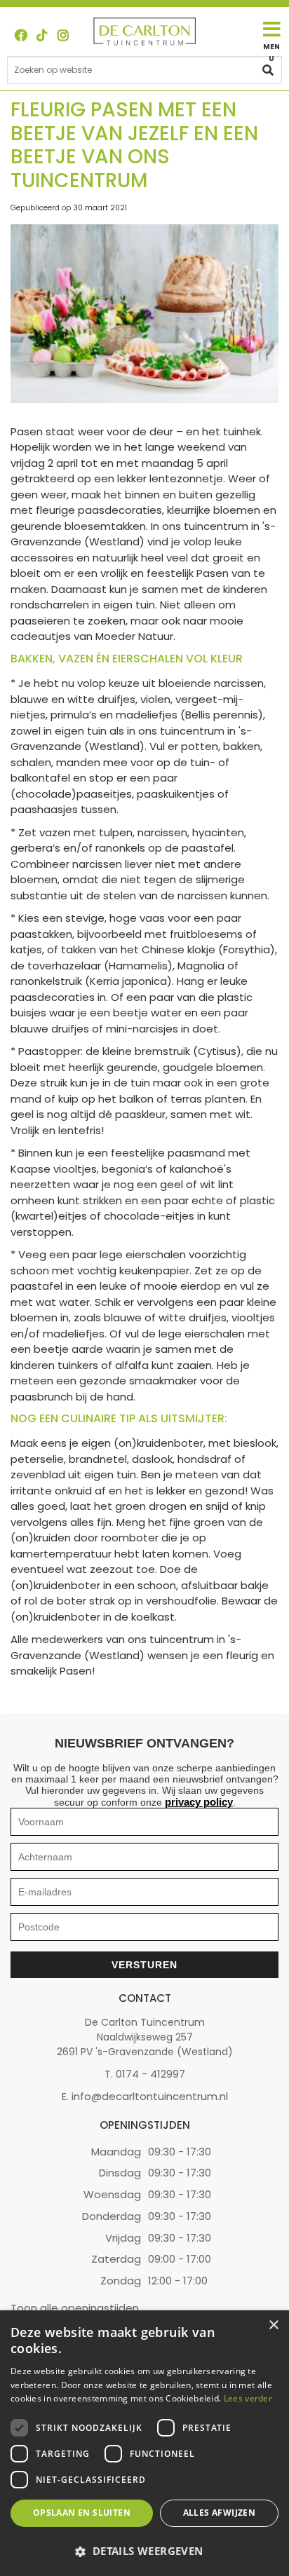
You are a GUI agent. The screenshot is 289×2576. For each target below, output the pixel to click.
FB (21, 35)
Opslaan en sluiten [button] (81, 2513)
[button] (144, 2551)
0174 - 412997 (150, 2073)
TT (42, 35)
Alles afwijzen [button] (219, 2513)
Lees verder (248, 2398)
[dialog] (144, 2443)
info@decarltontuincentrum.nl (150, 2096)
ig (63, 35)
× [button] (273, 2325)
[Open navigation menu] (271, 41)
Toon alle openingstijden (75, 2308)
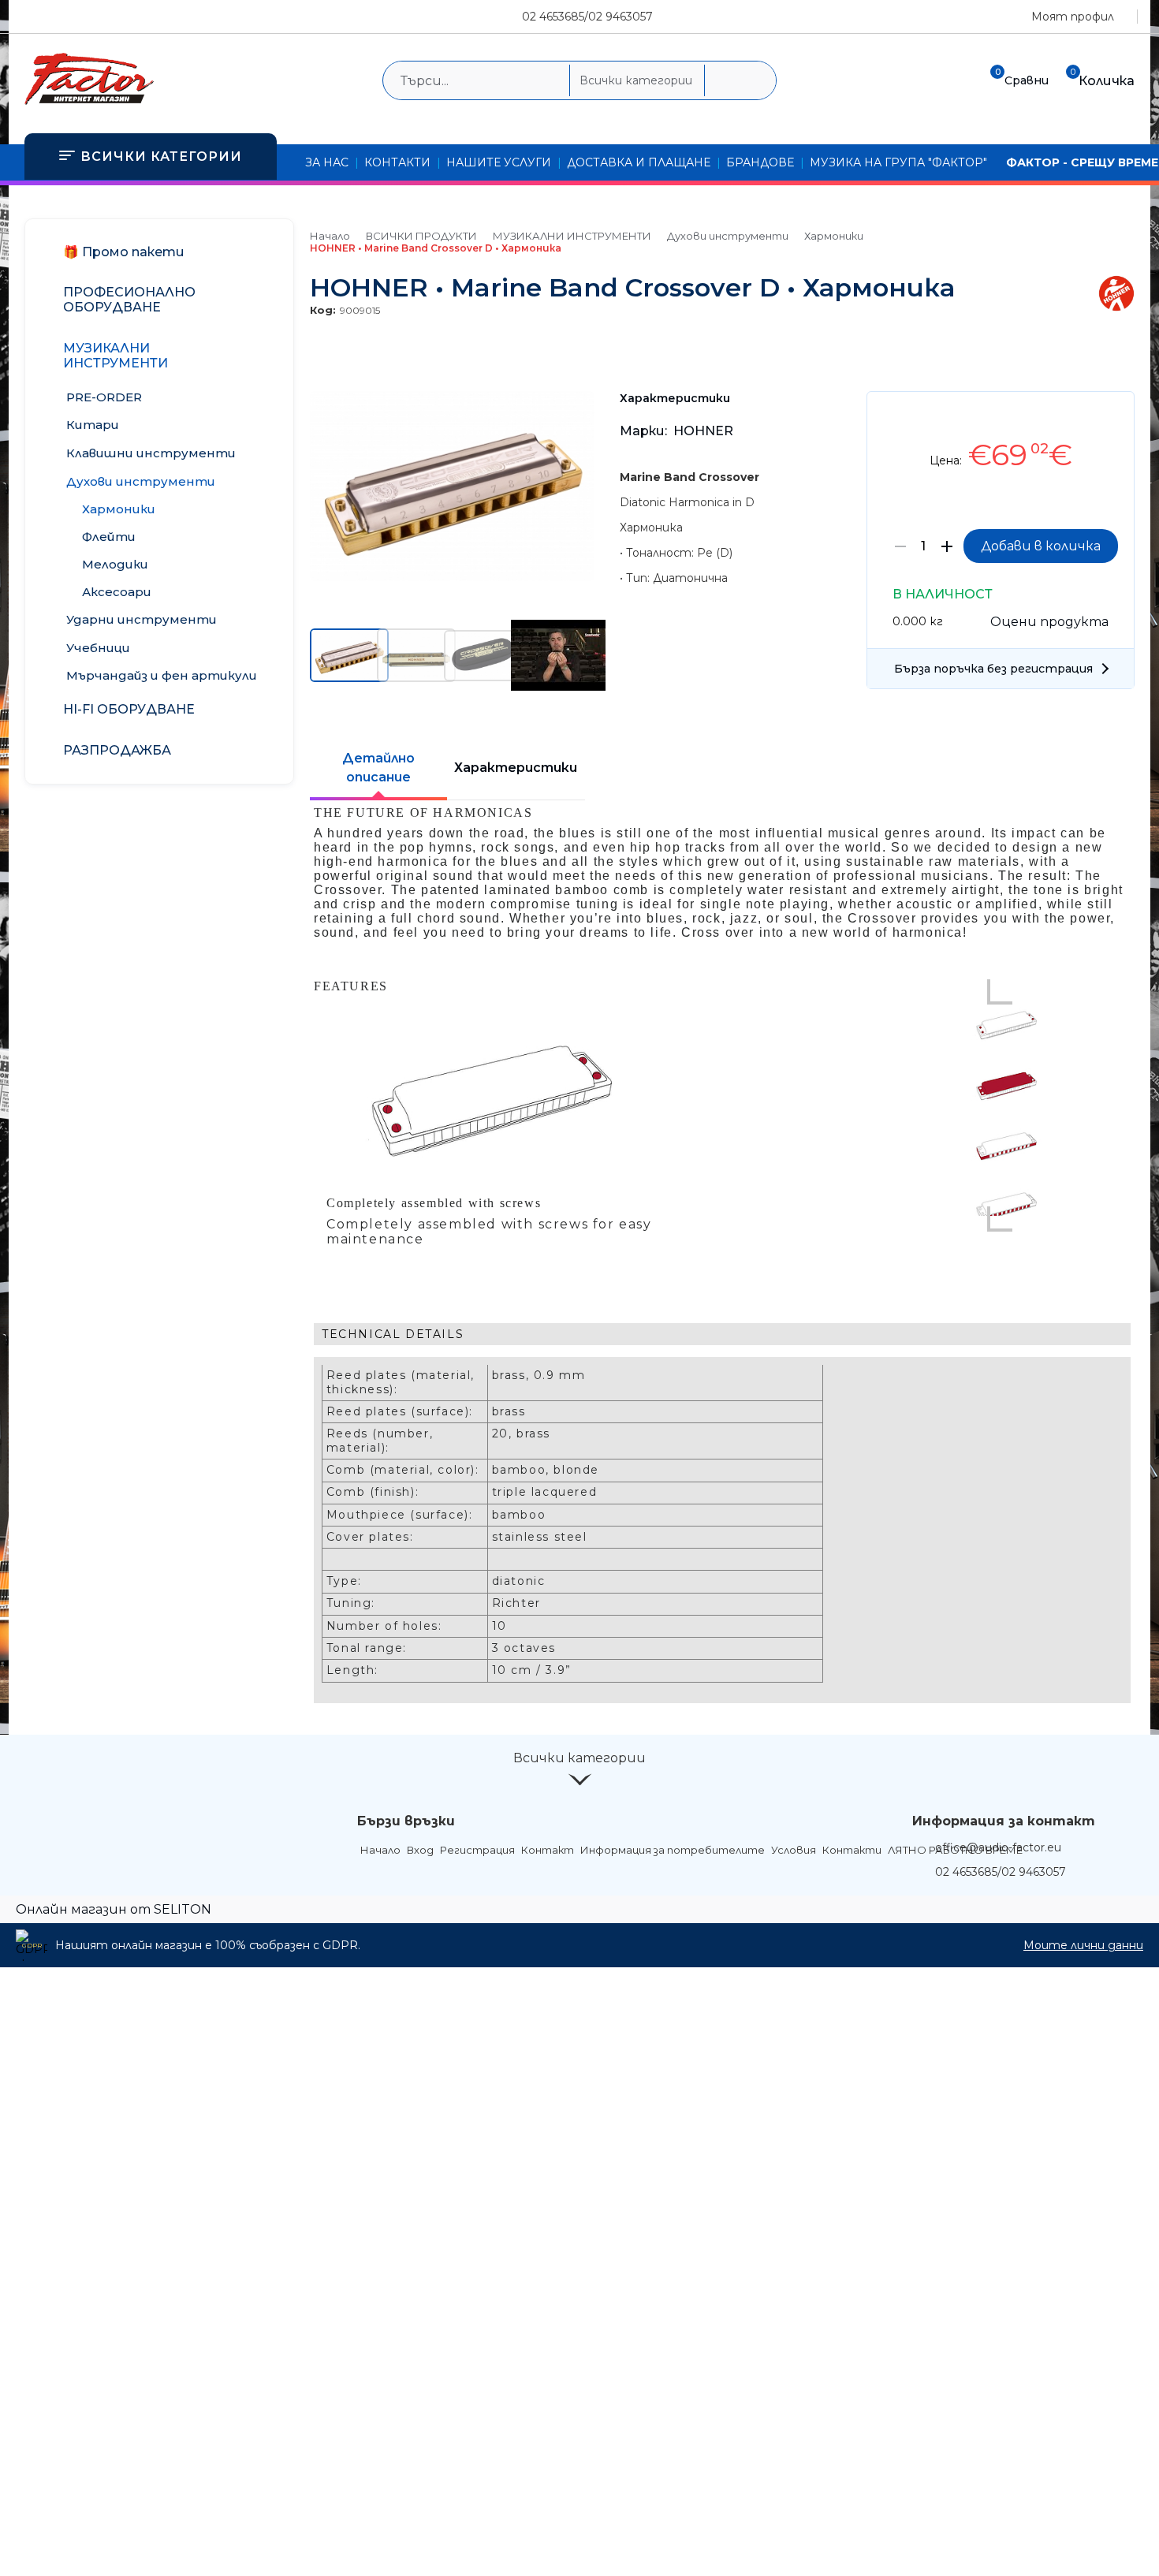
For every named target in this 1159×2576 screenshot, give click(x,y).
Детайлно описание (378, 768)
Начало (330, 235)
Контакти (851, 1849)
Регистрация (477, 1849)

==========

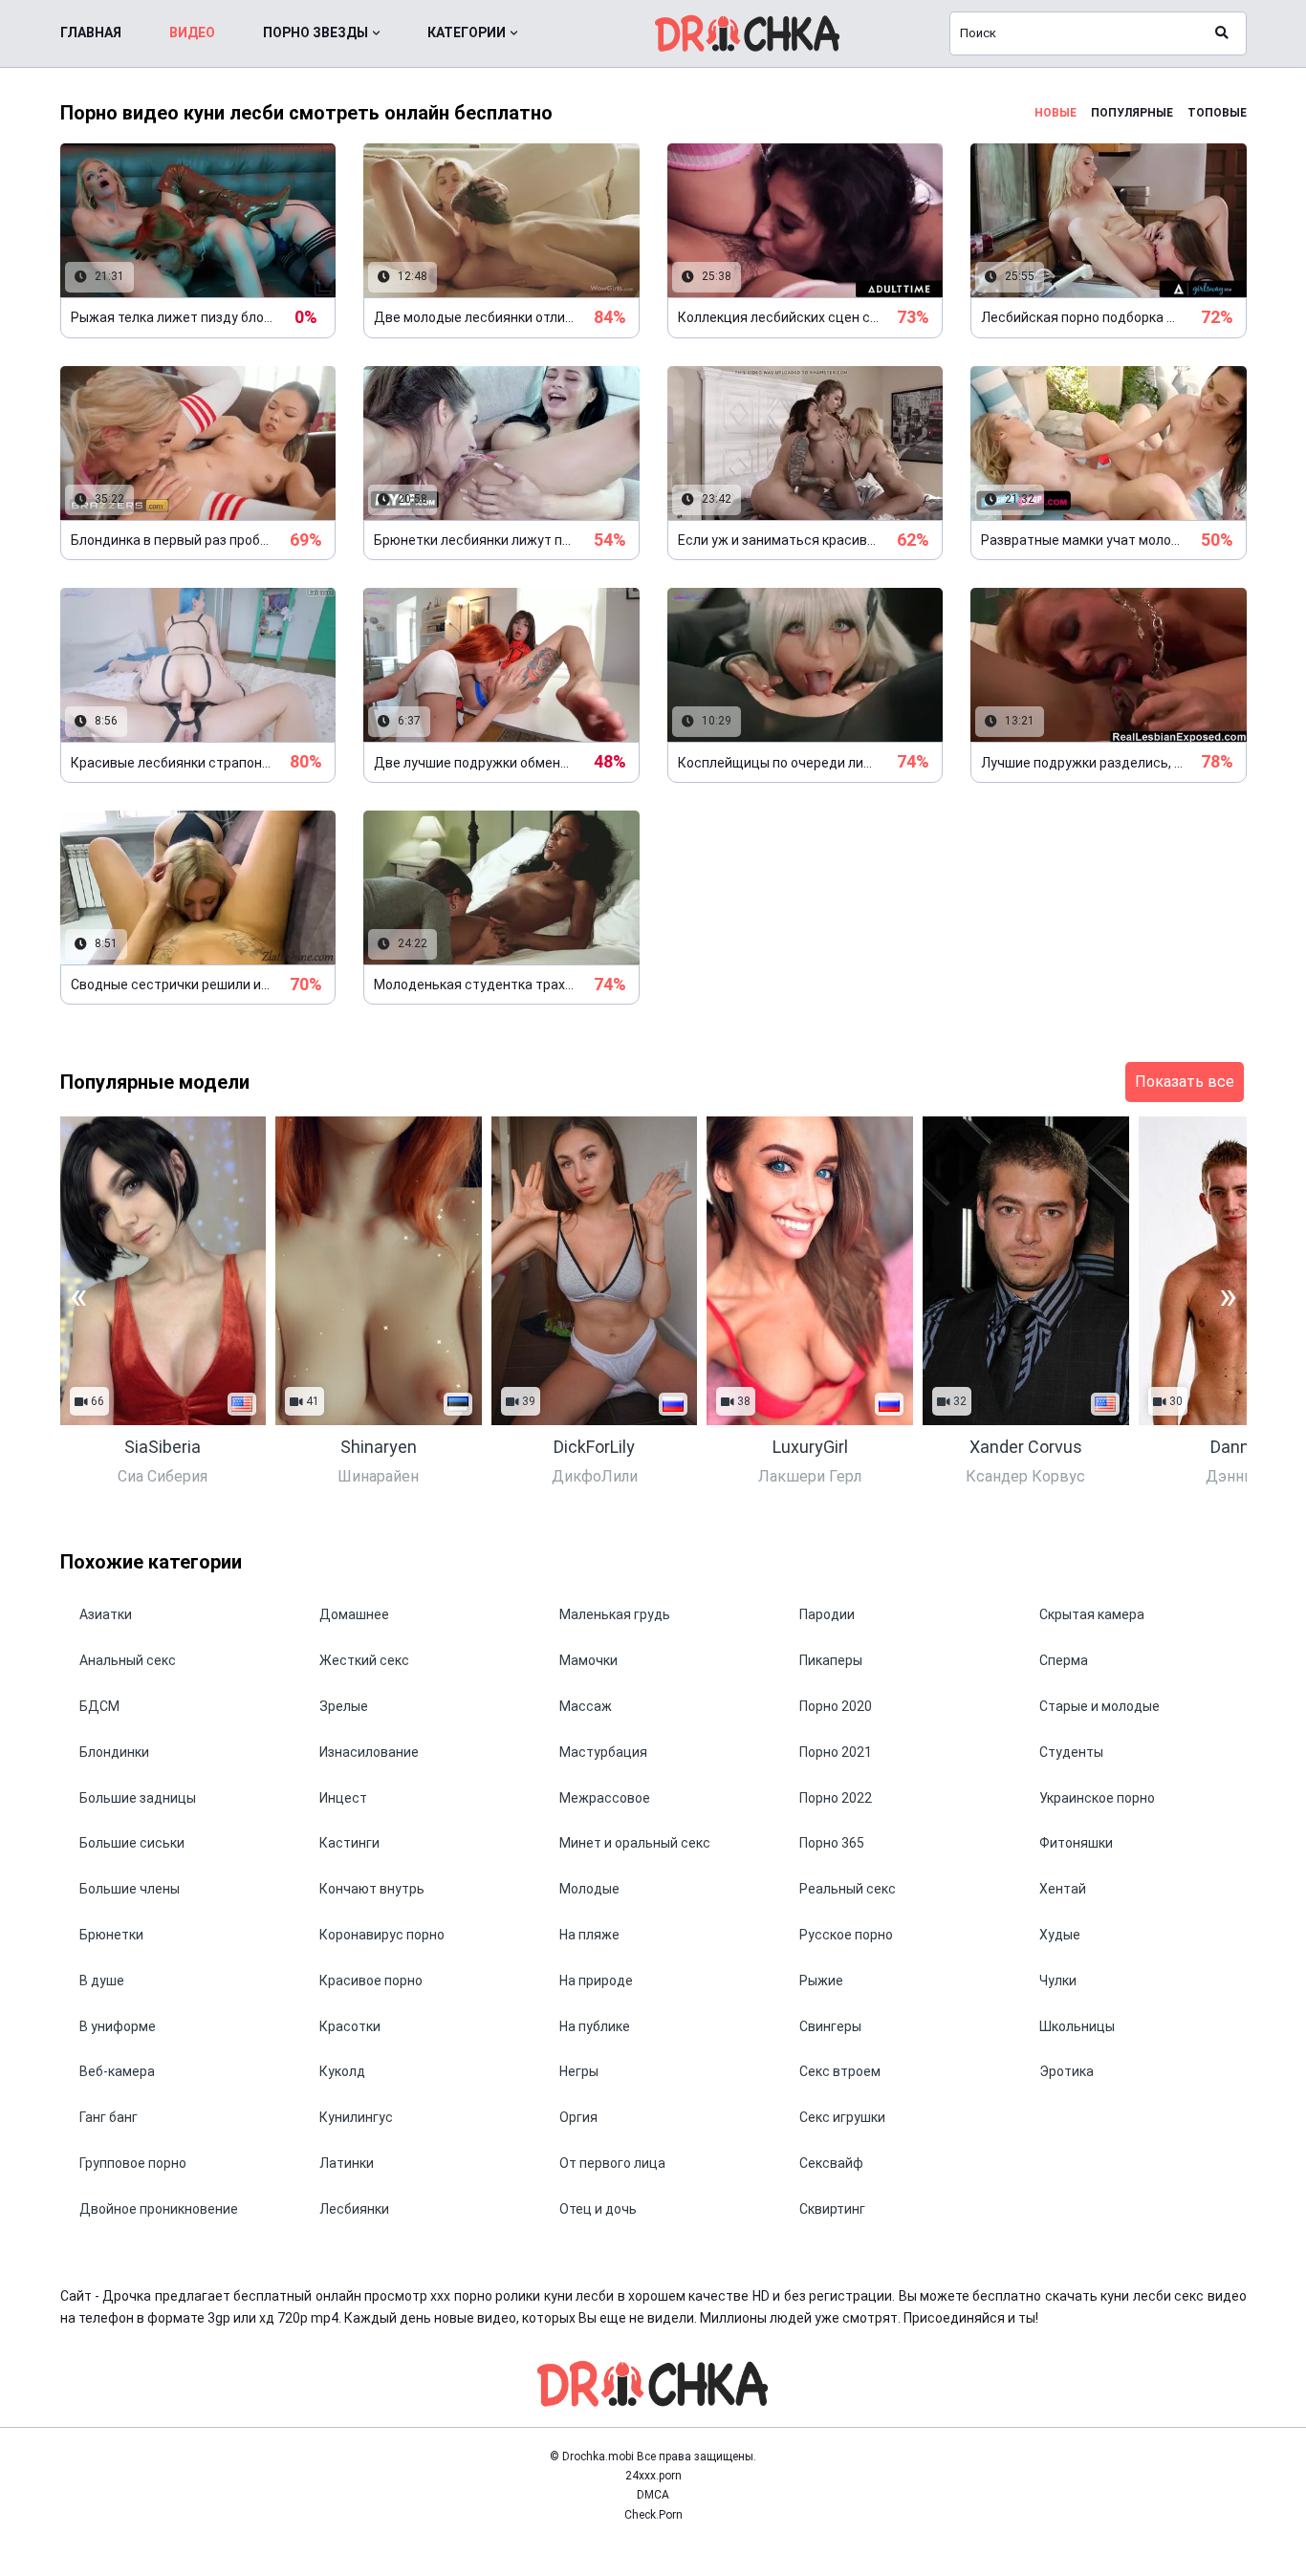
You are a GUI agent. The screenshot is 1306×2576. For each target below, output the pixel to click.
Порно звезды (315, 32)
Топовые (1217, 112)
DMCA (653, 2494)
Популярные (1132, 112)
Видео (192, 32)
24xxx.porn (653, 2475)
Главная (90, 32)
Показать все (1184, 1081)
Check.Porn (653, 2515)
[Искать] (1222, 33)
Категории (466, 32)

==========

Task requirements: Look above for the line with "[button] (144, 2551)" and copy exactly from it through the line with "Регистрация (477, 1849)", both included. Omit the pictures.

Exercise response:
[button] (144, 2551)
0174 - 412997 (150, 2073)
TT (42, 35)
Alles afwijzen [button] (219, 2513)
Lees verder (248, 2398)
[dialog] (144, 2443)
info@decarltontuincentrum.nl (150, 2096)
ig (63, 35)
× [button] (273, 2325)
[Open navigation menu] (271, 41)
Toon alle openingstijden (75, 2308)
For every named target in this 1159×2576 screenshot, give click(x,y).
Детайлно описание (378, 768)
Начало (330, 235)
Контакти (851, 1849)
Регистрация (477, 1849)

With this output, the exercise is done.